**TASK GOAL:** Shown below are entries with pictures; the line with "Select the Hồ Chí Minh city label" through the line with "The image size is (640, 480)." is the span to retype exactly, and the pictures stay out.

**DATA RECORDS:**
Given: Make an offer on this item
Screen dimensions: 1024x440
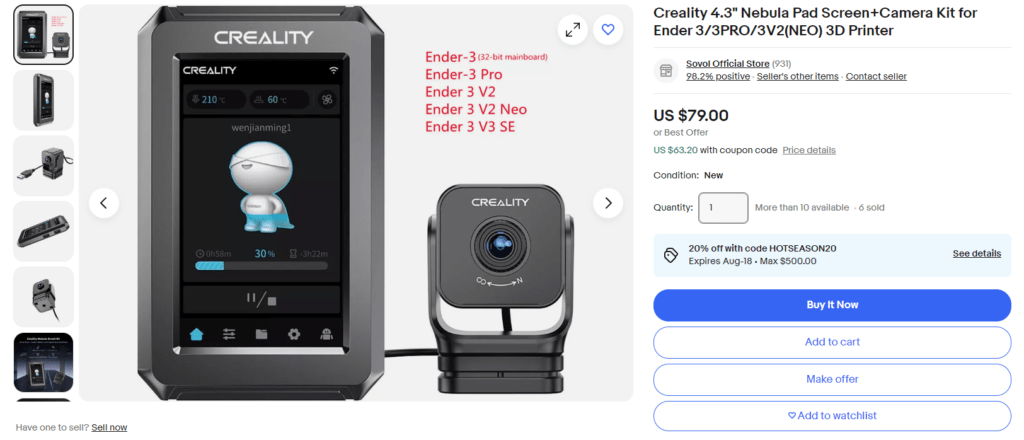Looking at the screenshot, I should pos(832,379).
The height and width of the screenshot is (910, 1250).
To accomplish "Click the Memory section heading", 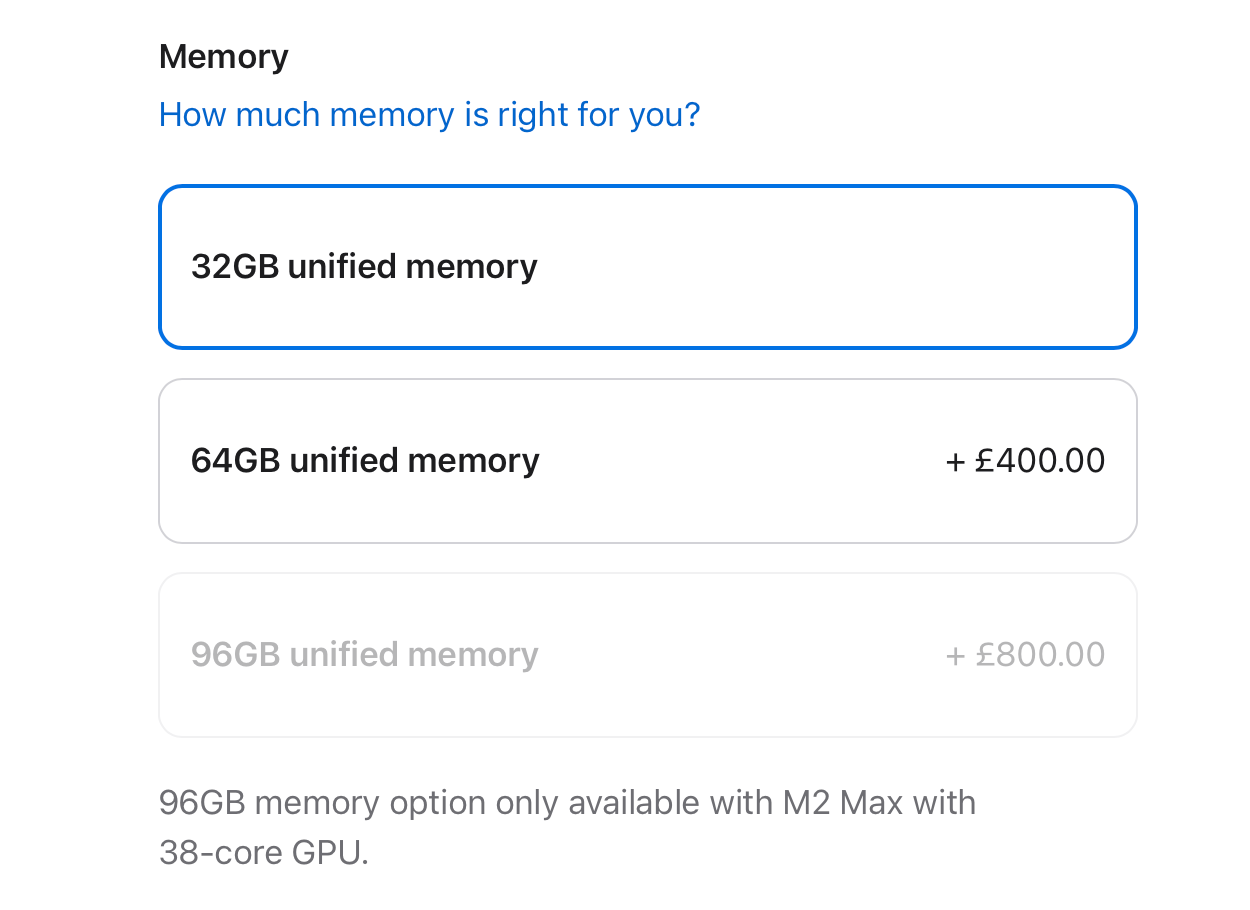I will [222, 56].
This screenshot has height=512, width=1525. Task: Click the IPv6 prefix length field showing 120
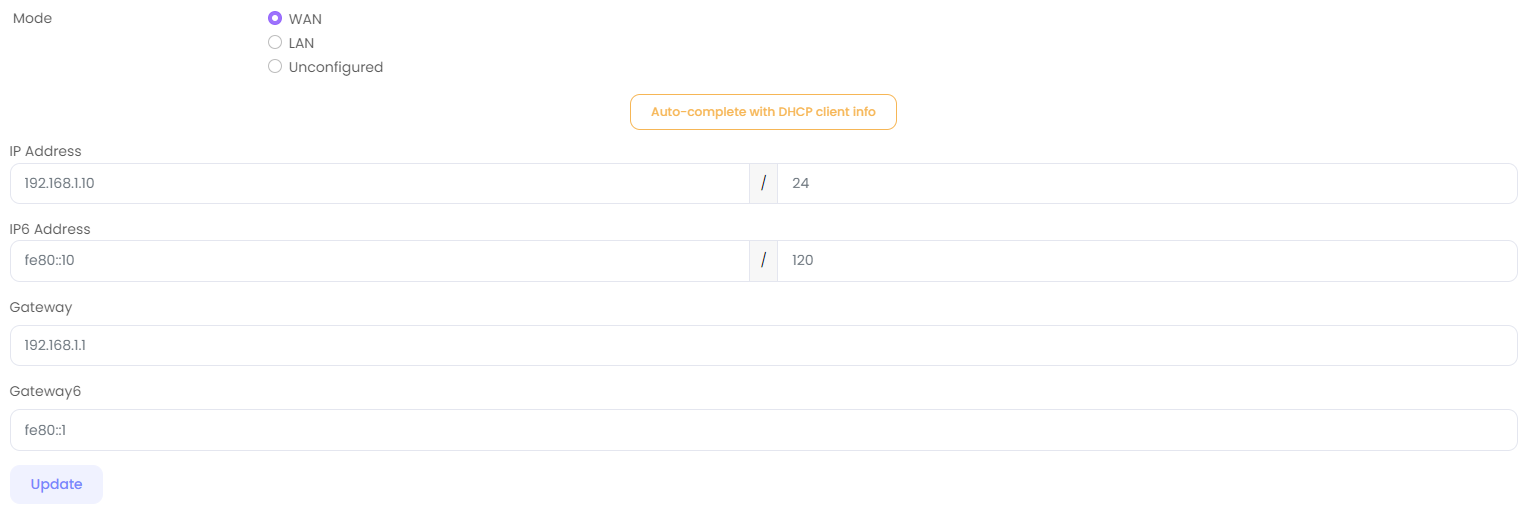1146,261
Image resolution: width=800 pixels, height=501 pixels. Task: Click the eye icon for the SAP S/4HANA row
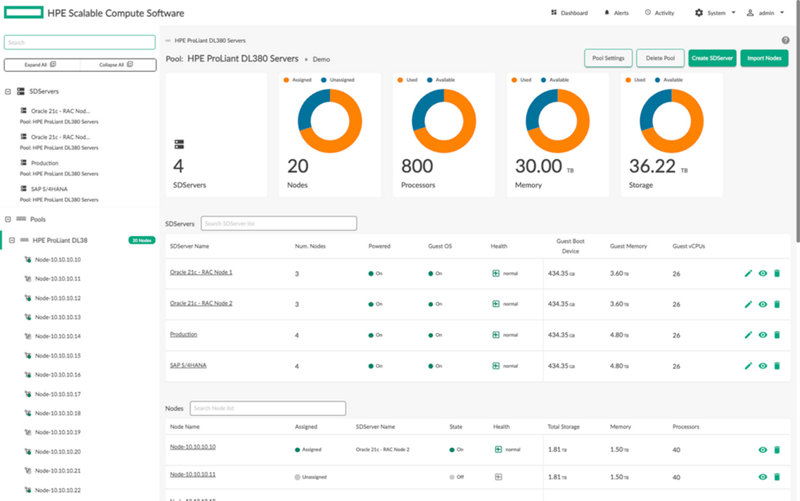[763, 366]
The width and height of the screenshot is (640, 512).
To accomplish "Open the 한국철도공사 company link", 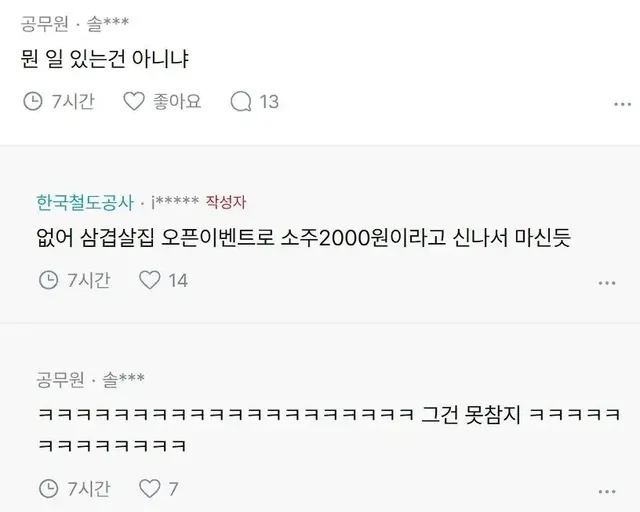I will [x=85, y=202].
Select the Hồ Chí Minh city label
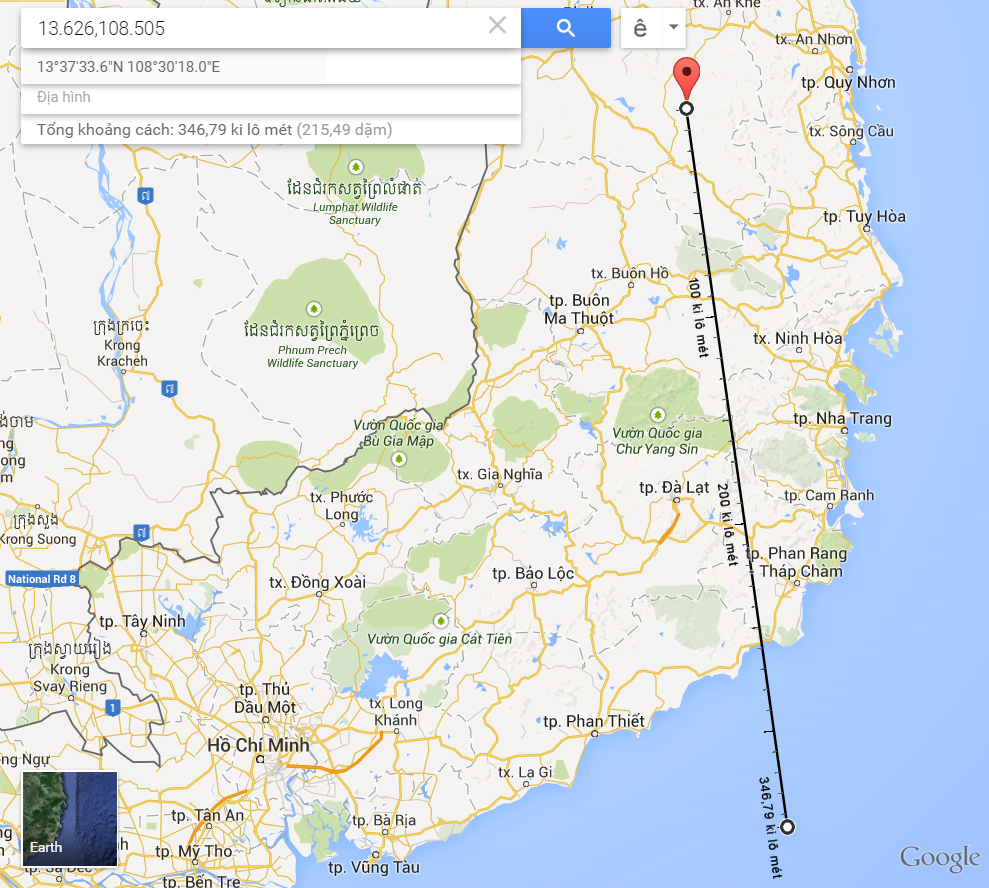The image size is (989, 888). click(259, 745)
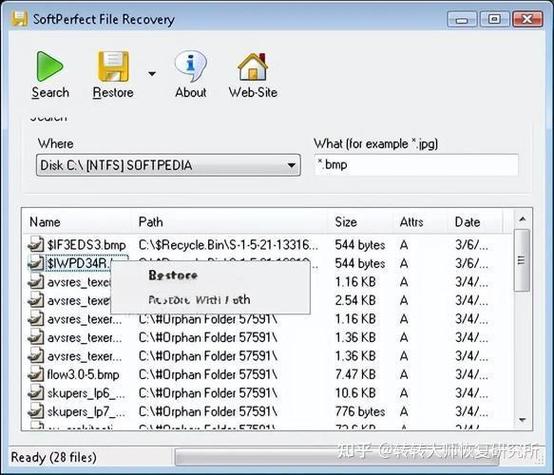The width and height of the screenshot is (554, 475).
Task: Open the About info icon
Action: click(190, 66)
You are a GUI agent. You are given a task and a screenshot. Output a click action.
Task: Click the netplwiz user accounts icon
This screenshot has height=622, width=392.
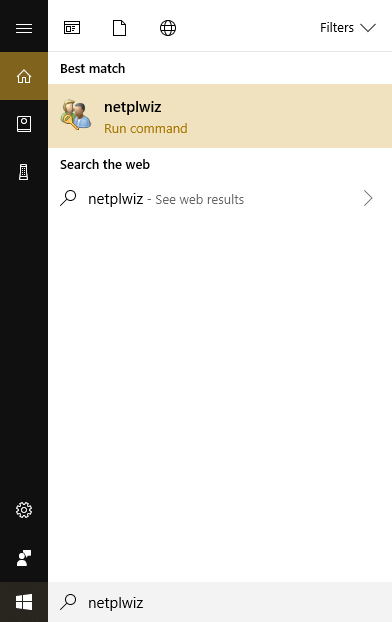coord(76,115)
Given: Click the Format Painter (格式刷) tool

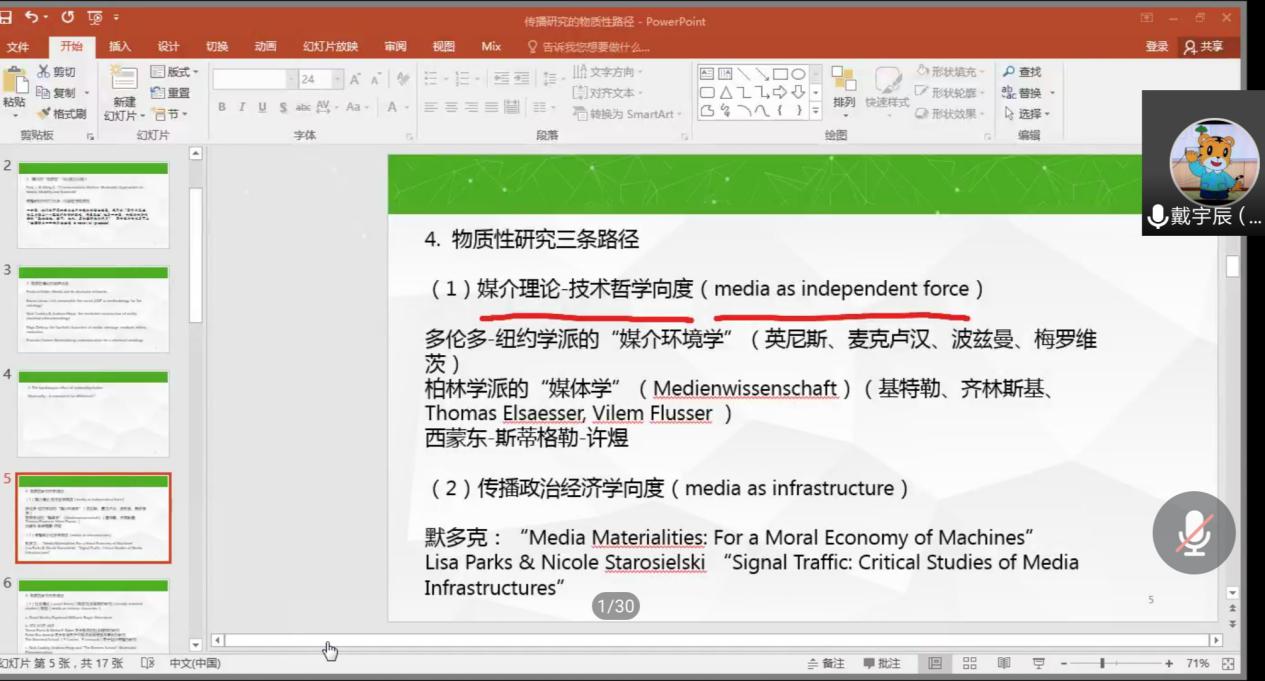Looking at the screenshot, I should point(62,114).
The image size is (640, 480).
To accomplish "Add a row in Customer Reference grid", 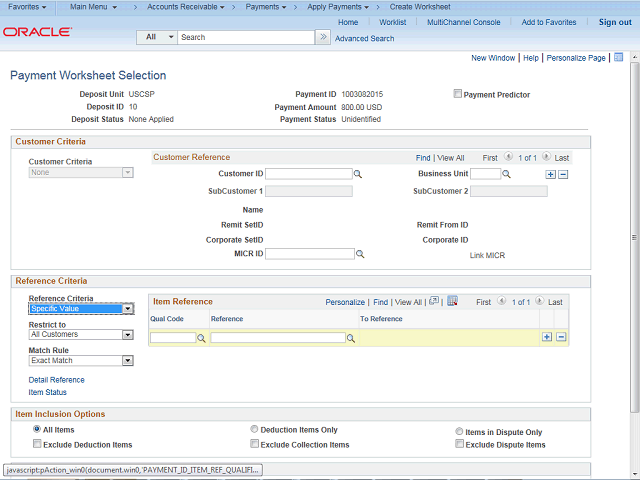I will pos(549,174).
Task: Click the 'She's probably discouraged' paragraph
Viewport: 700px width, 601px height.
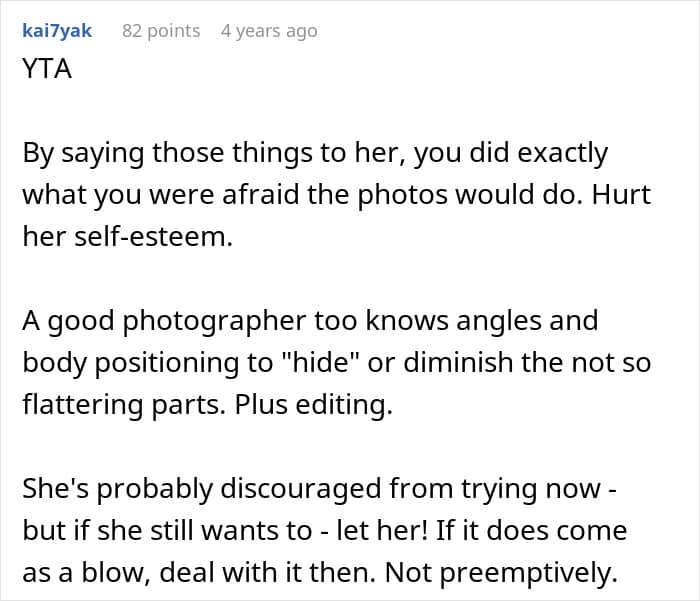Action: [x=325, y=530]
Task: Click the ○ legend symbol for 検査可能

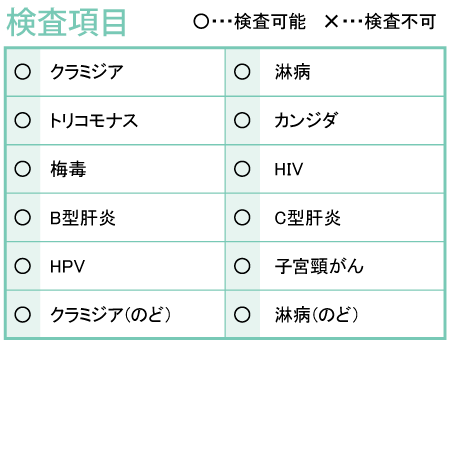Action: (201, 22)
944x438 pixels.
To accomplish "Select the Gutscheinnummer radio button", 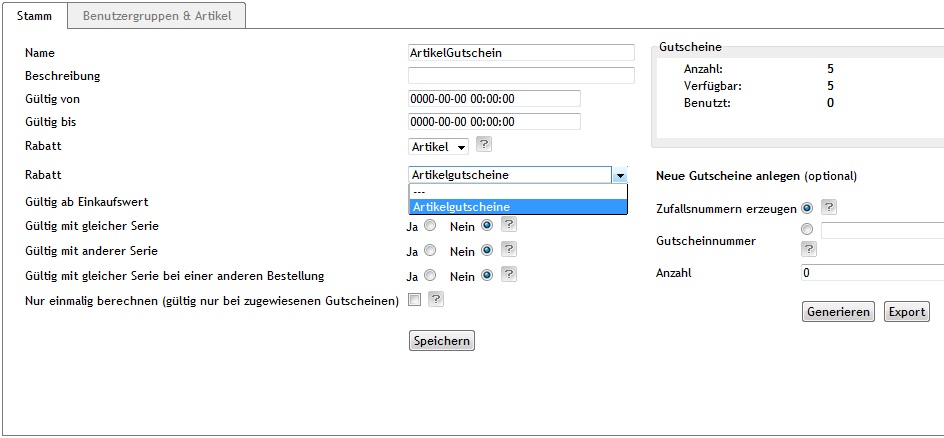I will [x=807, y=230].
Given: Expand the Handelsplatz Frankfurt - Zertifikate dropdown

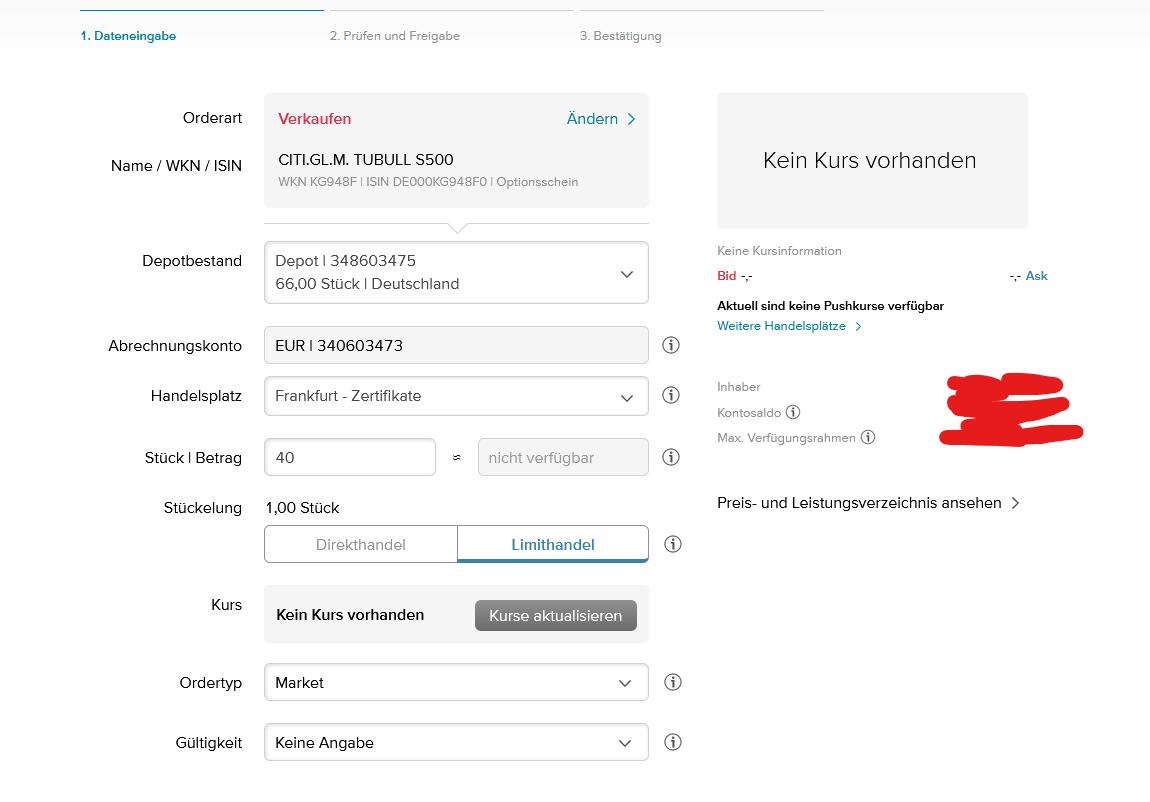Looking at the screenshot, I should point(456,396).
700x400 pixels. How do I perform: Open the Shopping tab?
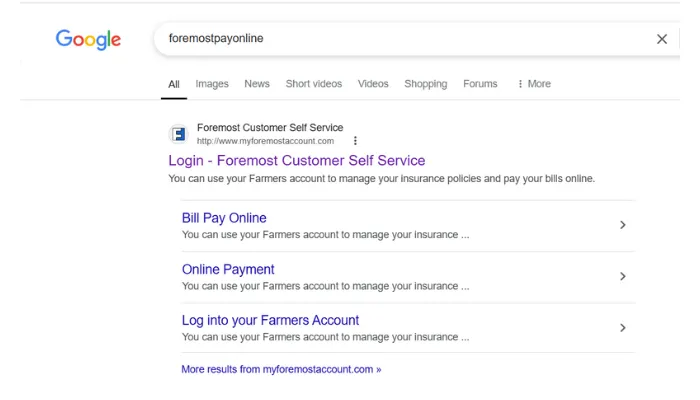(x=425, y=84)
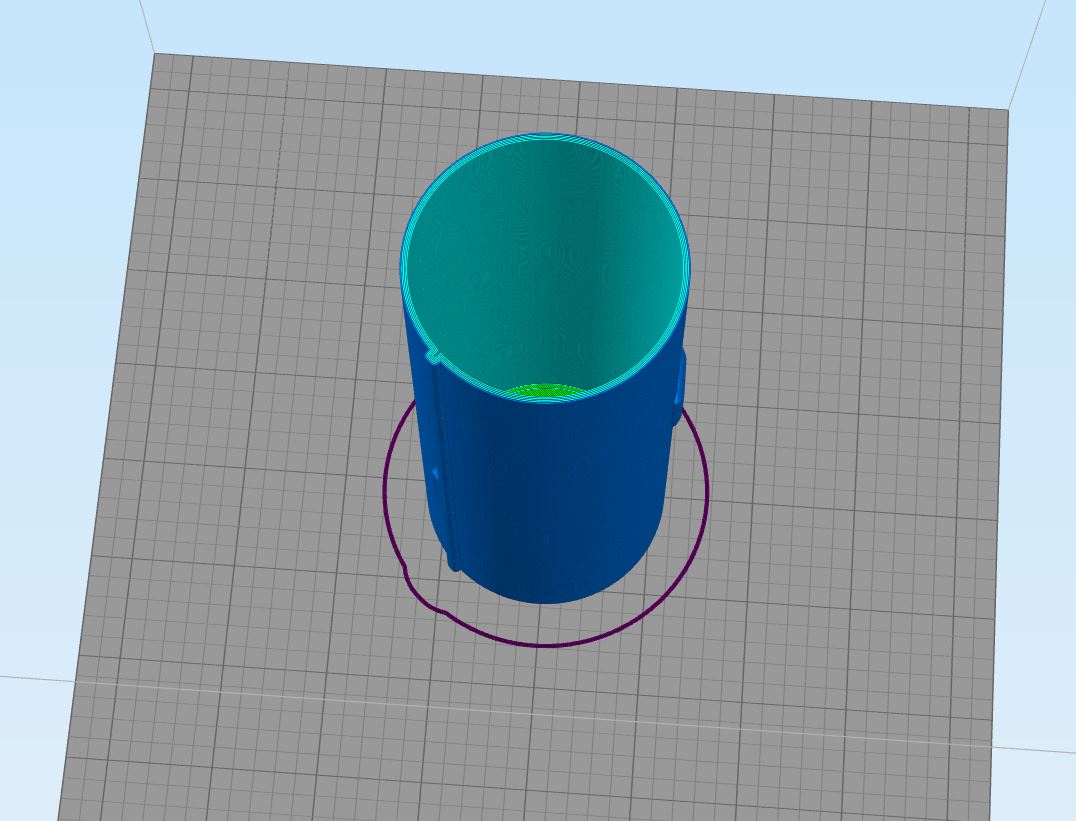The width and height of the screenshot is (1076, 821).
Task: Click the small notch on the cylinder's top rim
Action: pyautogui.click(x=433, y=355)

**RESPONSE BELOW:**
Select the Hồ Chí Minh city label
The image size is (989, 888). click(259, 745)
The width and height of the screenshot is (554, 475).
Task: Open the About info icon
Action: click(190, 66)
You are a GUI agent. You are given a task and a screenshot. Output a click action.
Task: Click the netplwiz user accounts icon
This screenshot has height=622, width=392.
coord(76,115)
Given: Click the Format Painter (格式刷) tool

Looking at the screenshot, I should point(62,114).
The image size is (640, 480).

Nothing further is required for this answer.